Local Model Deployment Execution#

You can test whether deployment will work in a local container to facilitate development and troubleshooting by testing local predict.

Prerequisites#

  1. Install ADS CLI

  2. Build a container image.

Restrictions#

When running locally, your local predict is subject to the following restrictions:

Running your Local Predict#

Note

Right now, we only support testing deployment locally using a conda environment.

Using a conda environment#

This example below demonstrates how to run a local predict using an installed conda environment:

ads opctl predict --ocid "ocid1.datasciencemodel.oc1.iad.<unique_ID>" --payload '[[-1.68671955,2.25814541,-0.5068027,0.25248417,0.62665134,0.23441123]]' --conda-slug myconda_p38_cpu_v1
Parameter explanation:
  • --ocid: Run the predict locally in a docker container when you pass in a model id. If you pass in a deployment id, e.g. ocid1.datasciencemodeldeployment.oc1.iad., it will actually predict against the remote endpoint. In that case, only --ocid and --payload are needed.

  • --conda-slug myconda_p38_cpu_v1: Use the myconda_p38_cpu_v1 conda environment. The environment should be installed in your local already. If you haven’t installed it, you can provide the path by --conda-path, for example, --conda-path "oci://my-bucket@mytenancy/.../myconda_p38_cpu_v1", it will download and install the conda environment in your local.
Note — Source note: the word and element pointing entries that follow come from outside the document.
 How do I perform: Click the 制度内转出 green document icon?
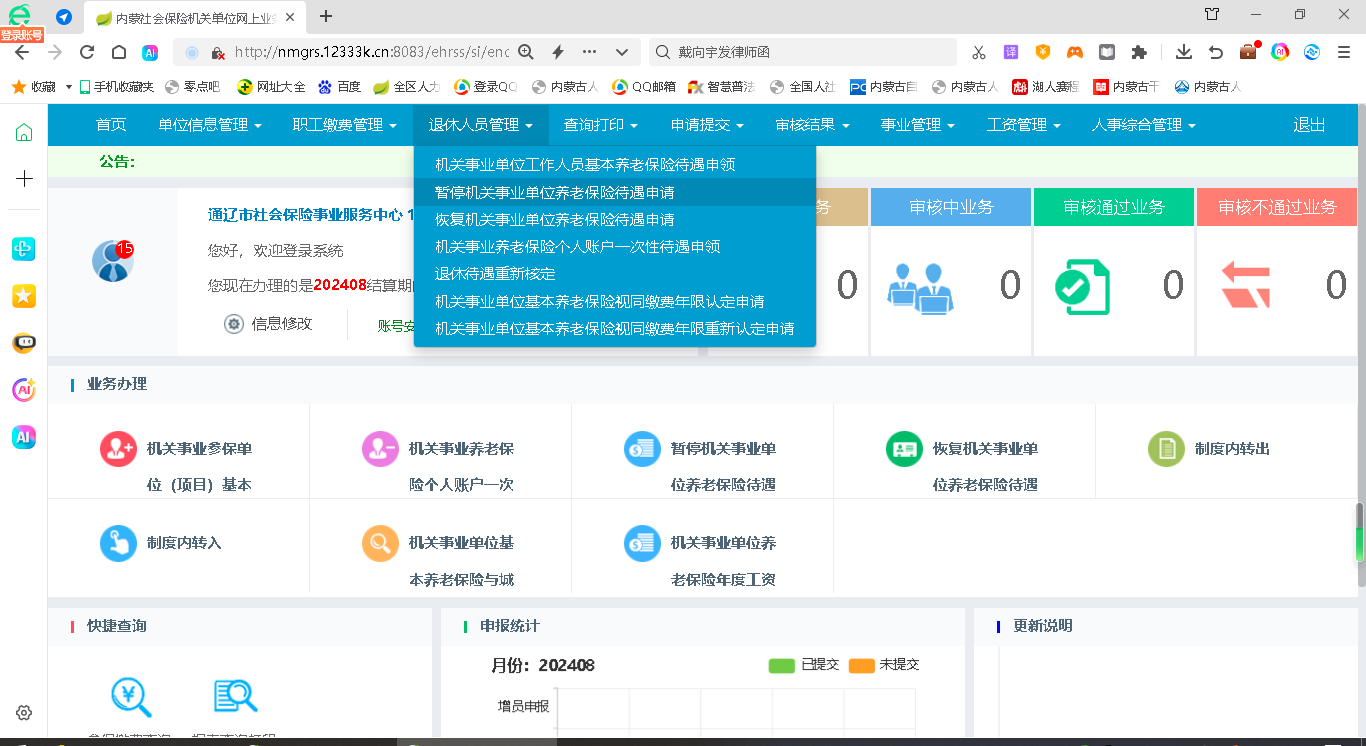pyautogui.click(x=1166, y=449)
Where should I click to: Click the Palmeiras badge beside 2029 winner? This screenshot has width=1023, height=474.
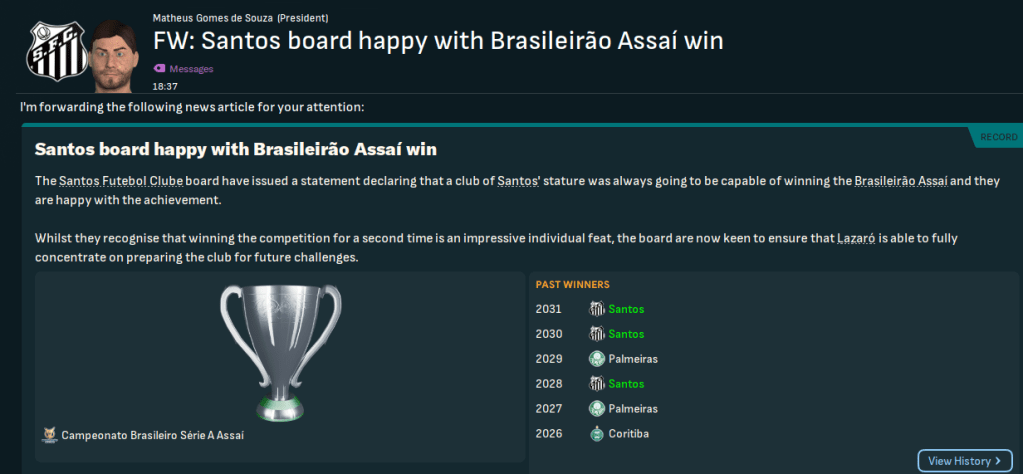597,359
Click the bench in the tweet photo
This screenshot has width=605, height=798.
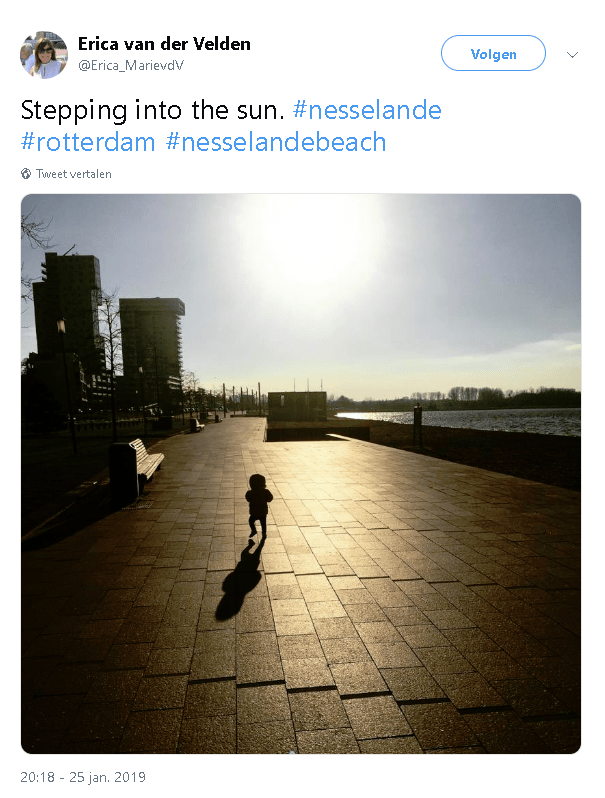coord(136,469)
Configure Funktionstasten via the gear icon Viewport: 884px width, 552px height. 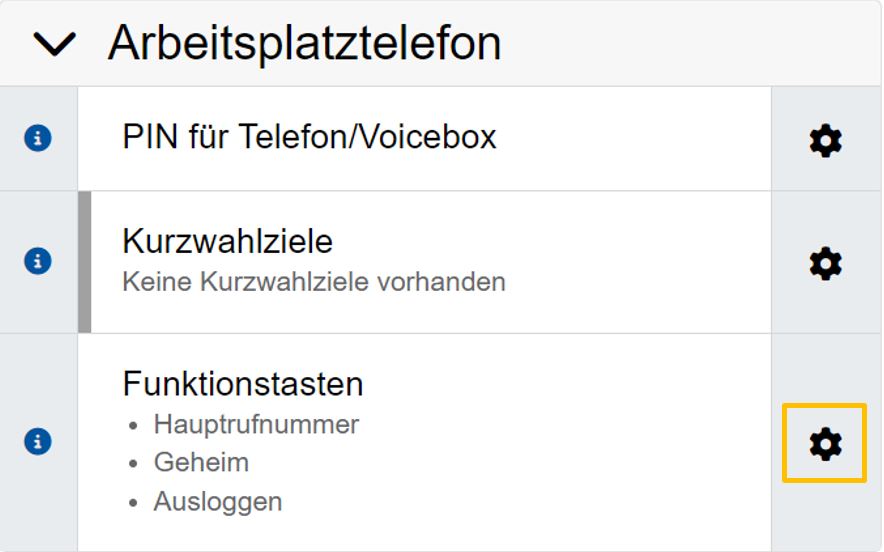(x=825, y=443)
Note that you must publish this conda environment to you own bucket first if you are actually using a service conda pack for your real deployment. We will find to auto detect the conda information from the custom metadata, then the runtime.yaml from your model artifact if --conda-slug and --conda-path is not provided. However, if detected conda are service packs, we will throw an error asking you to publish it first. Note, in order to test whether deployemnt will work, you should provide the slug that you will use in real deployment. The local conda environment directory will be automatically mounted into the container and activated before the entrypoint is executed.

  • --payload: The payload to be passed to your model.

  • --bucket-uri: Used to download large model artifact to your local machine. Extra policy needs to be placed for this bucket. Check this link for more details. Small artifact does not require this.

ads opctl predict --artifact-directory /folder/your/model/artifacts/are/stored --payload '[[-1.68671955,2.25814541,-0.5068027,0.25248417,0.62665134,0.23441123]]'
Parameter explanation:
  • --artifact-directory /folder/your/model/artifacts/are/stored: If you already have your model artifact stored in some local folder, you can use --artifact-directory instead of --ocid.

Running your Predict Against the Deployment Endpoint#

ads opctl predict --ocid "ocid1.datasciencemodeldeployment.oc1.iad.<unique_ID>" --payload '[[-1.68671955,2.25814541,-0.5068027,0.25248417,0.62665134,0.23441123]]'
Parameter explanation:
  • --ocid: Run the predict remotely against the remote endpoint.

  • --payload: The payload to be passed to your model.